在枯草芽孢杆菌(B. subtilis)中,核黄素合成的直接前体物是鸟嘌呤三磷酸核苷(GTP)和5-磷酸核酮糖。GTP来自于细胞的嘌呤合成途径,5-磷酸核酮糖则来自于葡萄糖经磷酸戊糖途径的代谢产物。而合成过程所用到的所有酶,全部由rib操纵子控制表达,涉及核黄素生物合成的基因包括ribG(ribD)、ribB(ribE)、ribA和ribH。ribA基因编码两种酶活性,即催化核黄素生物合成中第一步的GTP环式水解酶II和催化5-磷酸核糖体转化成4-磷酸3,4-二羟基-2-丁酮(DHBP)的4-磷酸3,4-二羟基-2-丁酮合酶(DHBPS)。脱氨酶和还原酶由操纵子的第一个基因 ribG(ribD)编码。核黄素生物合成的倒数第二步由2,4-二氧四氢蝶啶(lumazine)合酶催化,所述2,4-二氧四氢蝶啶是ribH的基因产物。催化途径最后一步的核黄素合酶由操纵子的第二个基因 ribB(ribD)编码。位于rib操纵子3’端的 ribT的功能目前是不清楚的;然而,其基因产物不是核黄素合成所必需。
Rib操纵子的mRNA前导区的非编码序列全长295bp,其中含有具有调控rib操纵子表达水平的序列,称之为ribO区。
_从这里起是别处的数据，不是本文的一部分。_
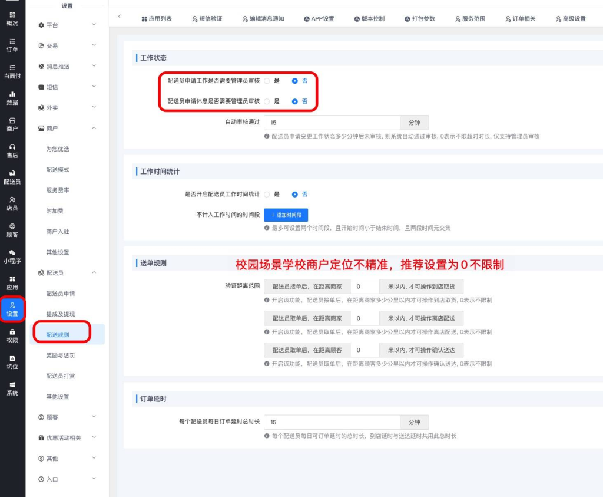Click the tab bar scroll-left arrow
The width and height of the screenshot is (603, 497).
click(120, 17)
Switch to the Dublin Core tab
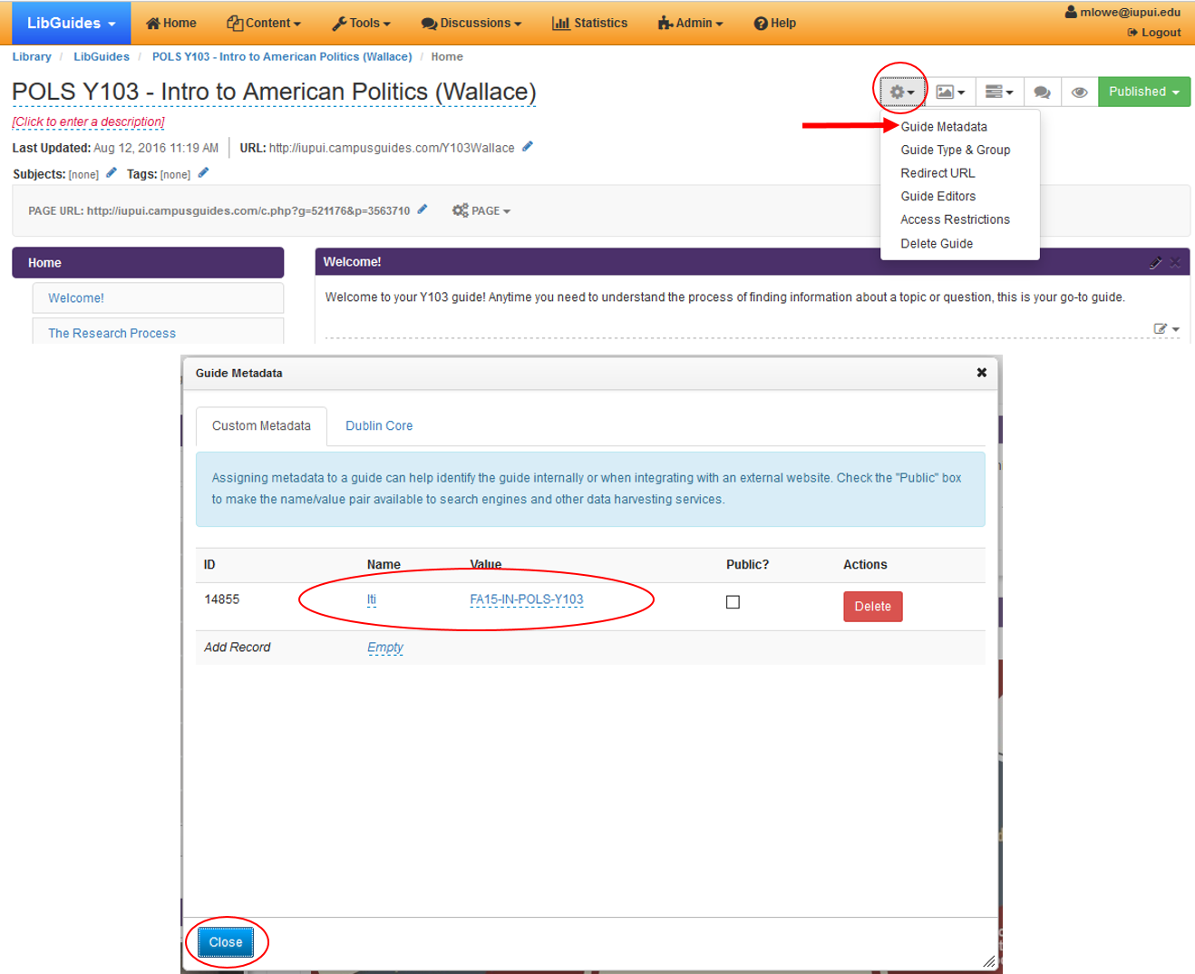The height and width of the screenshot is (974, 1195). tap(378, 425)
在其转录产生的mRNA前导区中,存在与黄素单核苷酸(FMN)直接结合的序列(RFN元件),还存在能够形成终止子或者抗终止子结构的序列,这二者构成了rib操纵子表达的FMN riboswitch调控元件。Riboswitches是指位于mRNA前导区,作为特定代谢物受体的RNA折叠形成的复杂域。它通过与代谢物直接结合,导致 mRNA 前导区构象的变化,影响mRNA的转录延伸或翻译起始,以控制特定基因的表达水平。rib操纵子的RFN元件响应胞内FMN浓度的变化。当胞内FMN水平较高时,FMN与RFN元件结合,mRNA前导区形成类似终止子的二级结构,导致rib操纵子的转录发生提前终止。当 FMN 水平降低时,FMN 与RFN元件解离,mRNA 前导区形成抗终止子结构,转录继续进行,rib操纵子得以表达。
因此,解调控过量生产核黄素以及将其分泌进培养液可以通过以下途径来实现:(I)干扰FMN与从rib前导序列转录的新生mRNA的结合;(II)修饰抗-抗终止子,使其不能与抗终止子有效地碱基配对(III)修饰或缺失终止子。
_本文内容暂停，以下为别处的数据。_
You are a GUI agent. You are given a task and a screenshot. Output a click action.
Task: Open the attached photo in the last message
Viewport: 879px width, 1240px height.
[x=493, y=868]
已有一些方法通过对ribC基因进行突变,降低胞内FMN浓度以降低核黄素合成过程的反馈调控过程;或采用传统诱变方法筛选核黄素高产菌株;又如,利用强/人工启动子替换天然/弱启动子,例如Spo2、P43、Pveg等启动子过表达rib操纵子,或者在染色体内增加rib operon的拷贝数并连接相应的单个启动子来增加核黄素的生产。
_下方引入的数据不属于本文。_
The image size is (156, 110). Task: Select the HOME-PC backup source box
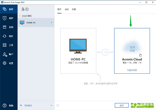pyautogui.click(x=78, y=51)
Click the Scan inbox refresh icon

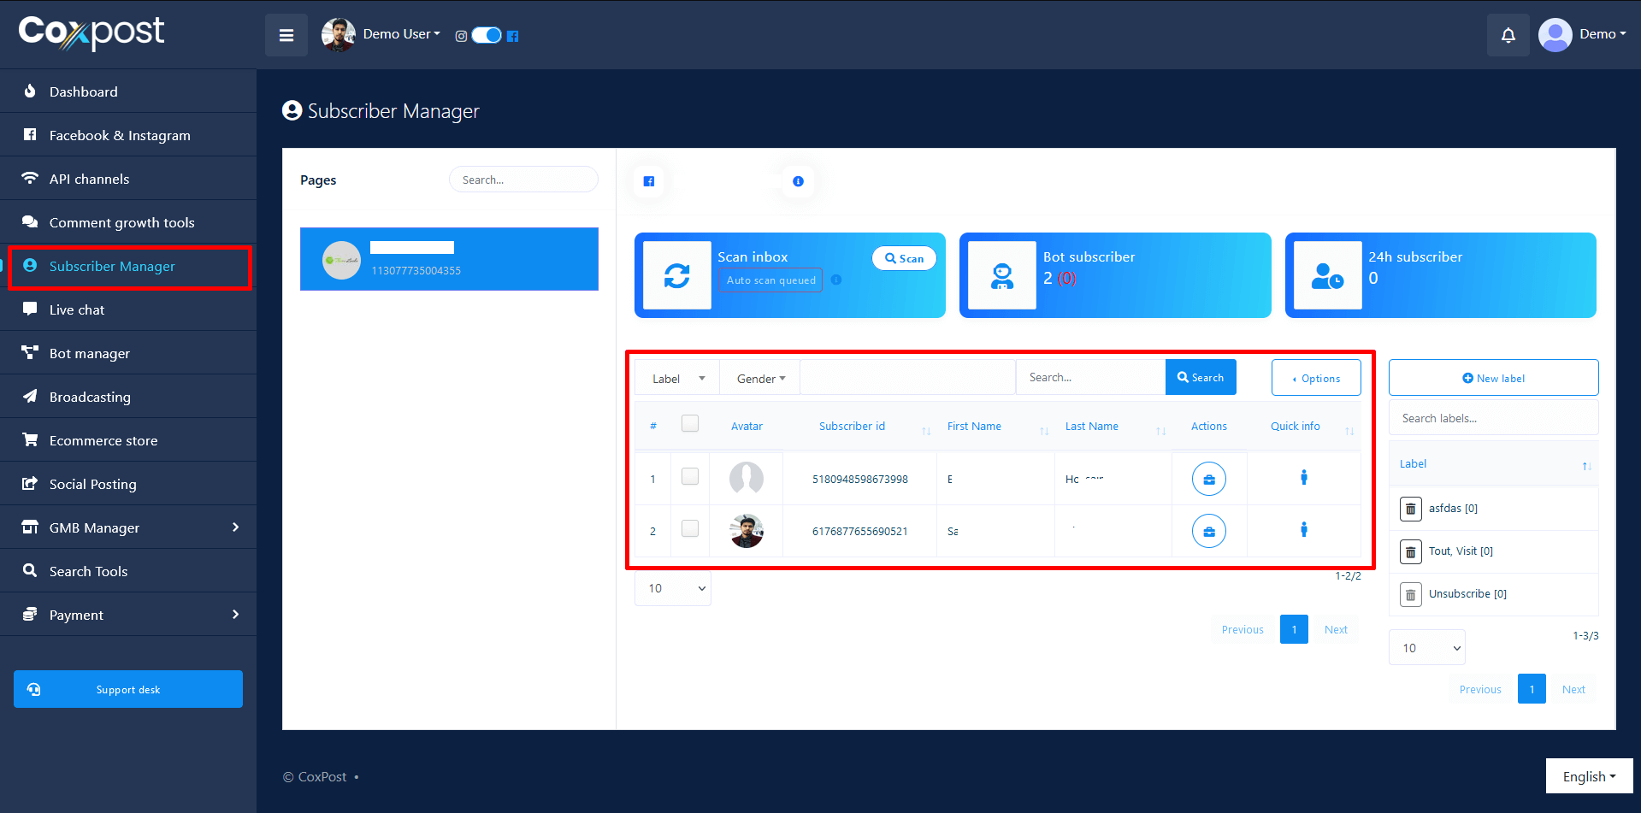coord(676,275)
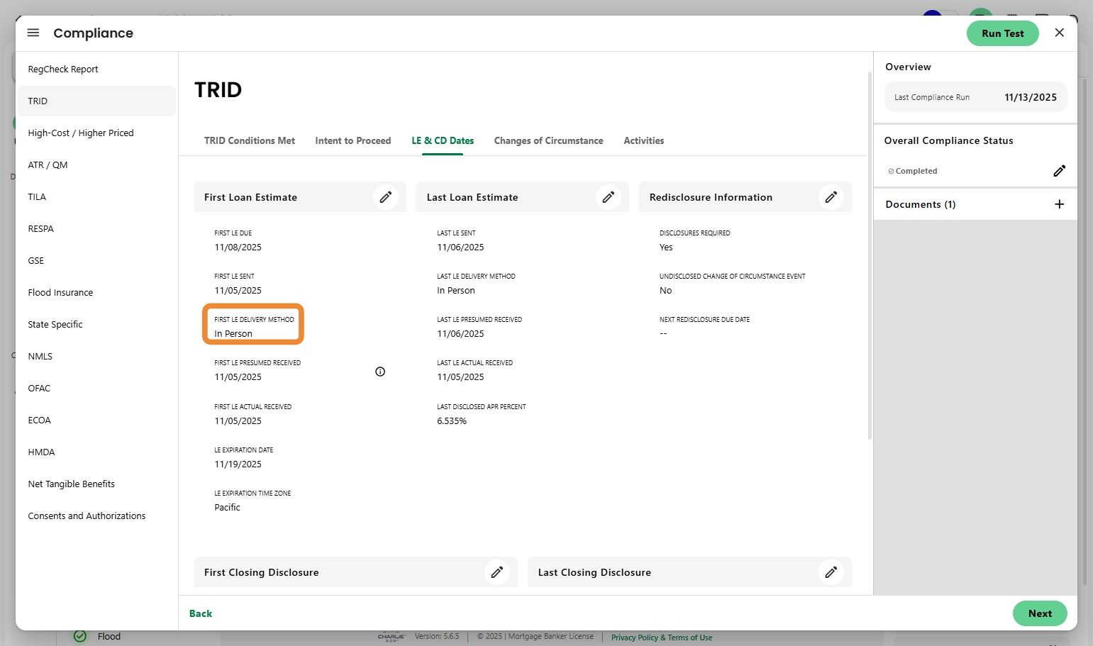Open the Changes of Circumstance tab

click(x=548, y=140)
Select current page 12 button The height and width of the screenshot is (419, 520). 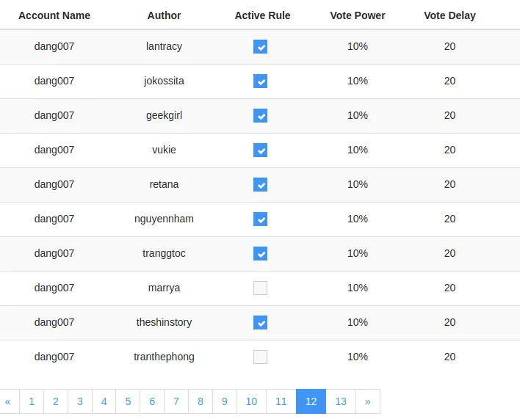coord(311,401)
但这些方式都存在若干缺点。比如,通过单个启动子驱动rib operon的转录,可能无法实现饱和的mRNA水平。并且,宿主细胞染色体多拷贝表达盒,可能在生产中表现出不稳定,甚至可能因为反馈抑制阻止rib operon各个基因的进一步表达。
发明内容
本发明提供了一种提高枯草芽孢杆菌核黄素生产能力的方法,所述方法是用强启动子调控SEQ ID NO.1所示的MribO区域;所述强启动子为pJ23119、PtrnQ或TP2。
在一种实施方式中,所述强启动子为pJ23119,其核苷酸序列如SEQ ID NO.5所示。
在一种实施方式中,所述强启动子为PtrnQ,其核苷酸序列如SEQ ID NO.6所示。
在一种实施方式中,所述强启动子为TP2,其核苷酸序列如SEQ ID NO.8所示。
在一种实施方式中,所述枯草芽孢杆菌为枯草芽孢杆菌168。
本发明还提供了核黄素生产能力提高的重组枯草芽孢杆菌,所述重组枯草芽孢杆菌具有SEQ ID NO.1所示的MribO区域,并以强启动子调控SEQ ID NO.1所示的ribO区域;所述强启动子为pJ23119、PtrnQ或TP2。
在一种实施方式中,所述强启动子为pJ23119,其核苷酸序列如SEQ ID NO.5所示。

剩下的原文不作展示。